GialloTaking its name from a long-established genre moniker, Giallo should be a smart incision in the skin of this typically Italian thriller/slasher bastard (or at least, a witty send-up). Unless I’m missing something… (this is quite possible, given my ignorance of the rich film history it clearly references; the detective could symbolise contemporary American horror; the eponymous killer might even stand for the genre itself!) …this is a bizarrely stupid film: internally inconsistent, stylistically incongruous, skin deep, paying barely cursory lip-service to substantiality.

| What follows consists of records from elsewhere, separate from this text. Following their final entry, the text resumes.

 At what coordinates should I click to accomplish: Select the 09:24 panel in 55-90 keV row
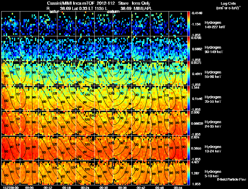click(x=85, y=73)
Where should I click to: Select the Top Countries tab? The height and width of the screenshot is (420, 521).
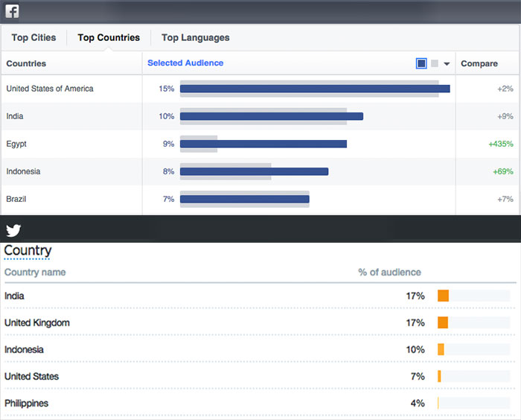(109, 38)
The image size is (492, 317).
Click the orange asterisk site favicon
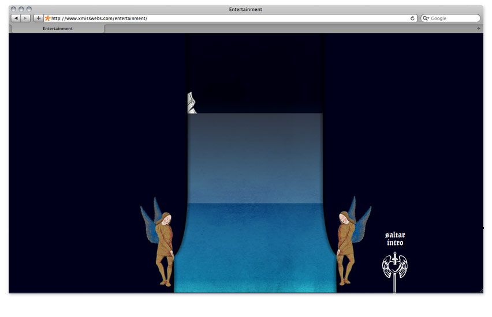click(x=48, y=18)
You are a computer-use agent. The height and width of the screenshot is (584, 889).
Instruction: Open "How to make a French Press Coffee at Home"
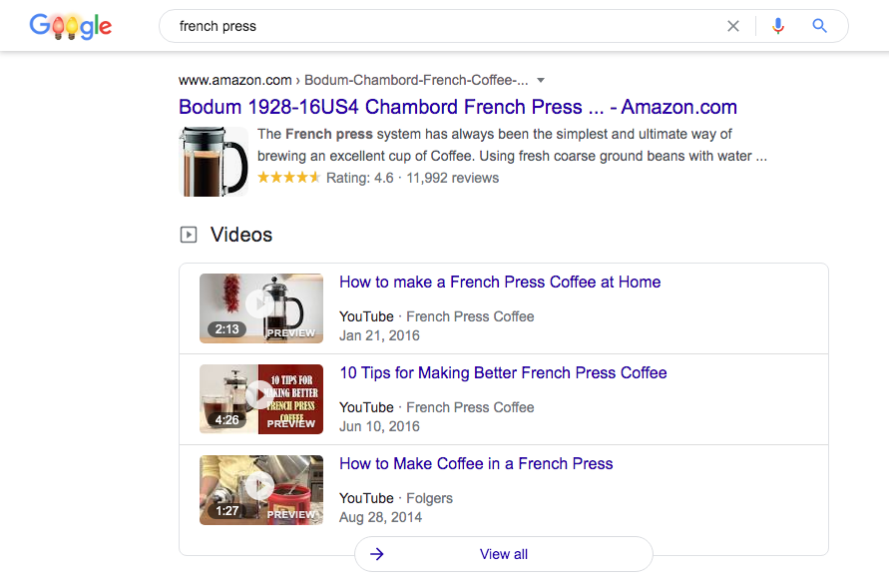click(500, 282)
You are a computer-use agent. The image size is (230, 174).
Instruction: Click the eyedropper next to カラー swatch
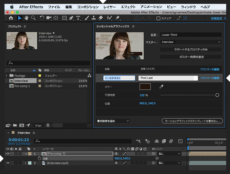[x=161, y=87]
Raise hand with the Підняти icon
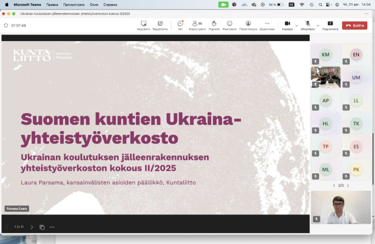375x244 pixels. 214,24
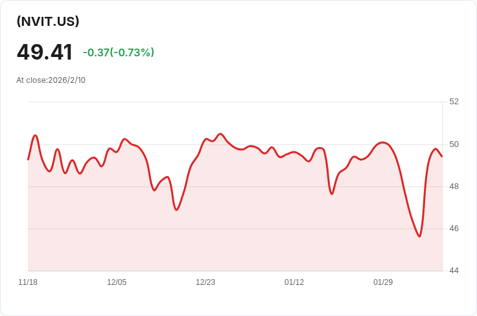Viewport: 477px width, 316px height.
Task: Click the leftmost start of the price line
Action: click(28, 159)
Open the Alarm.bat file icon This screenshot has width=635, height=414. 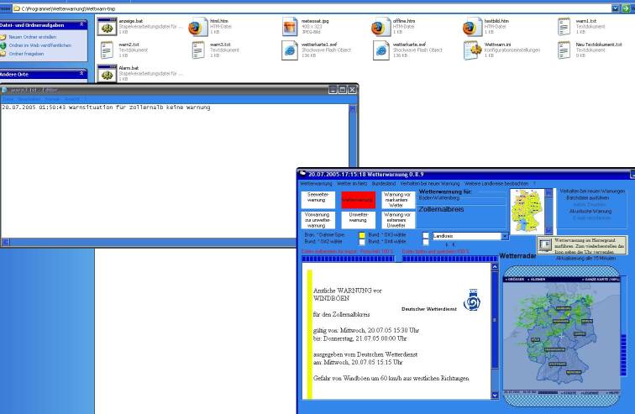pos(107,73)
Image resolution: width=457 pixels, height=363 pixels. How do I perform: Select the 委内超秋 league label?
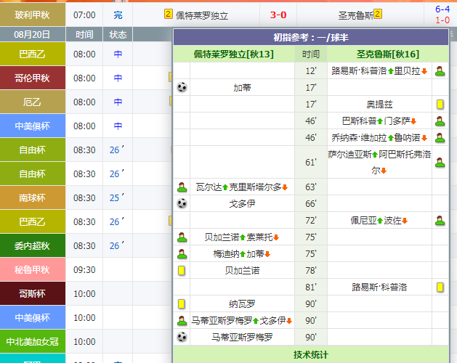32,245
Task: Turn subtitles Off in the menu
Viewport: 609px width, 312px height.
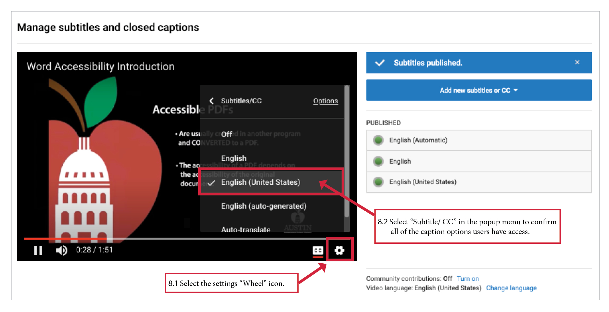Action: click(x=226, y=134)
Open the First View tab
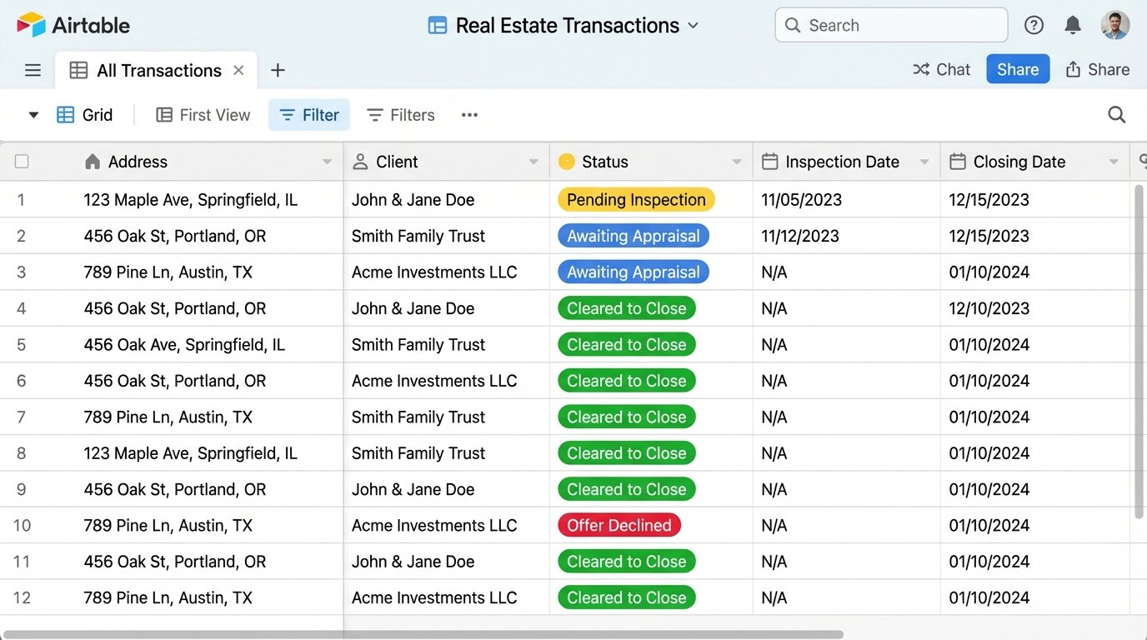 pos(203,114)
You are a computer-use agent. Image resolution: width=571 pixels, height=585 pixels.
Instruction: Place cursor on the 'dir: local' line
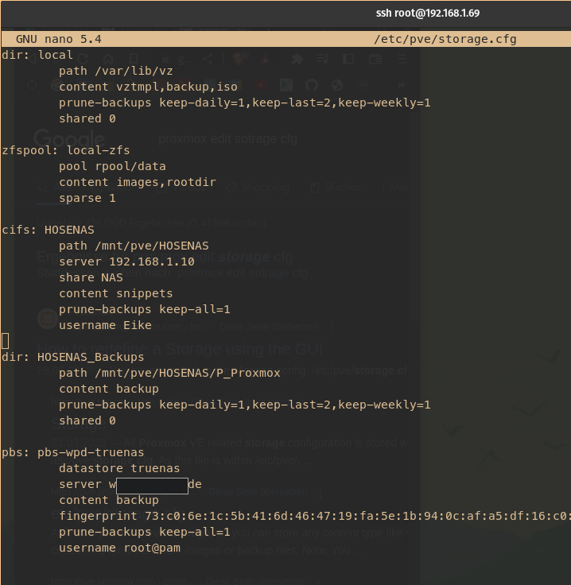(37, 55)
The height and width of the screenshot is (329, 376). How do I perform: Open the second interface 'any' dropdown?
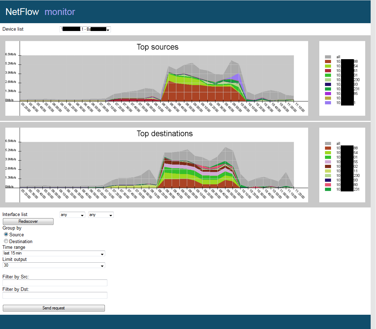click(x=101, y=215)
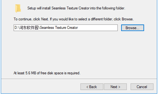Place cursor on D: drive letter in path
Viewport: 158px width, 94px height.
tap(16, 28)
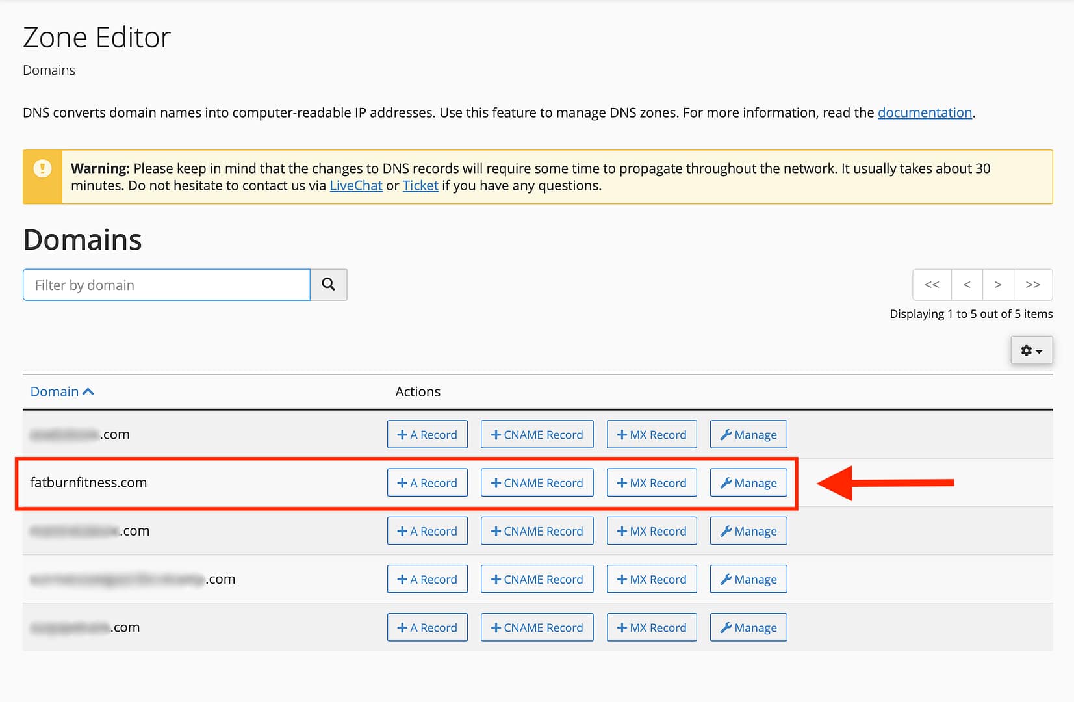Add CNAME Record for fatburnfitness.com
Viewport: 1074px width, 702px height.
(537, 483)
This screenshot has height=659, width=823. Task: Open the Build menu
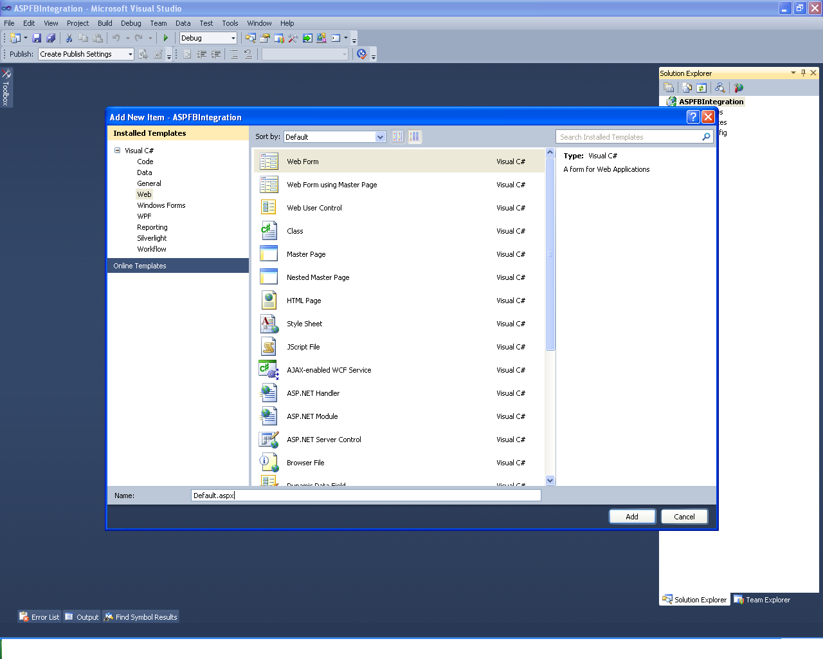[x=104, y=23]
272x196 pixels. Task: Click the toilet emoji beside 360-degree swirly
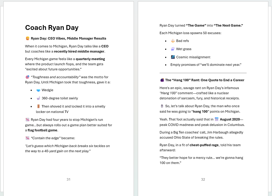point(38,98)
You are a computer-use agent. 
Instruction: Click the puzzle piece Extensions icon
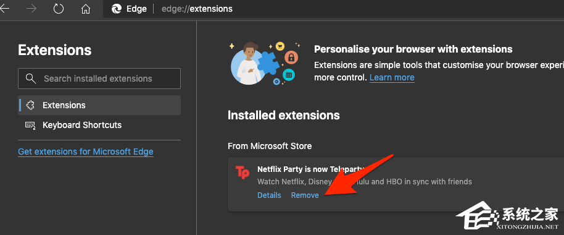[x=31, y=105]
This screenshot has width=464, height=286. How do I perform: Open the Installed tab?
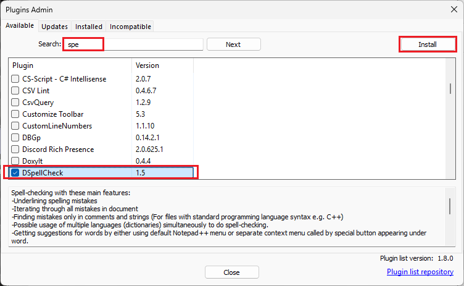[89, 27]
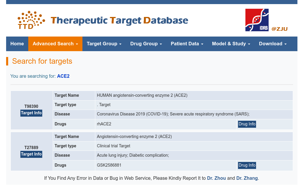Click the @ZJU label beside the logo

pos(280,29)
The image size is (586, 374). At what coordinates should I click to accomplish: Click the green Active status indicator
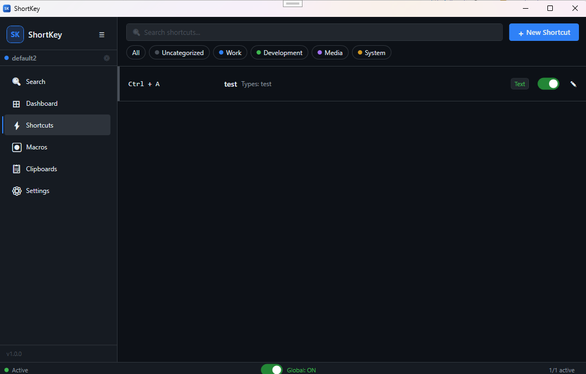click(5, 370)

However reminiscent of Dario Argento’s classic works, it abandons everything which made them so well respected. We follow a stewardess, Linda (Emmanuelle Seigner, gamely putting on one of the least credible American accents in film), whose sister has been abducted by a cab-driving Turinese serial killer (Byron Deidra). Legendary local detective and former New Yorker Enzo Avolfi (a petrified Adrien Brody) hunts the murderer with a barely tangible fervor. That’s basically it, aside from some plot points haphazardly lifted from the genre and slapped together with lazy bemusement.

Even if it’s meant to be a joke, it’s an intolerably bad one – unlike the infinitely superior Antichrist. Admittedly, it is at the expense of film past, not audience present – but as a cinematic fart it out-stinks Antichrist by far. The script seems to have been strangled by its umbilical cord. It is beyond expositional, more than prosaic: repetitive, ridiculous. Character relationships are introduced by naming (c.f. “Hey, what’s my little sister up to?”). Plot is so riddled with holes that it is incredible, a fatal flaw which prevents the audience from entertaining the film’s propositions. Inevitably, once a critical mass of viewers have been worn down, the well-meaning crowd can’t help but ridicule the film, bursting into laughter at each further P we are supposed to make believe. The impatient critical audience will boo, if they are still awake. Does Argento want us to be so self-aware, so disconnected from the plasticine world he’s created?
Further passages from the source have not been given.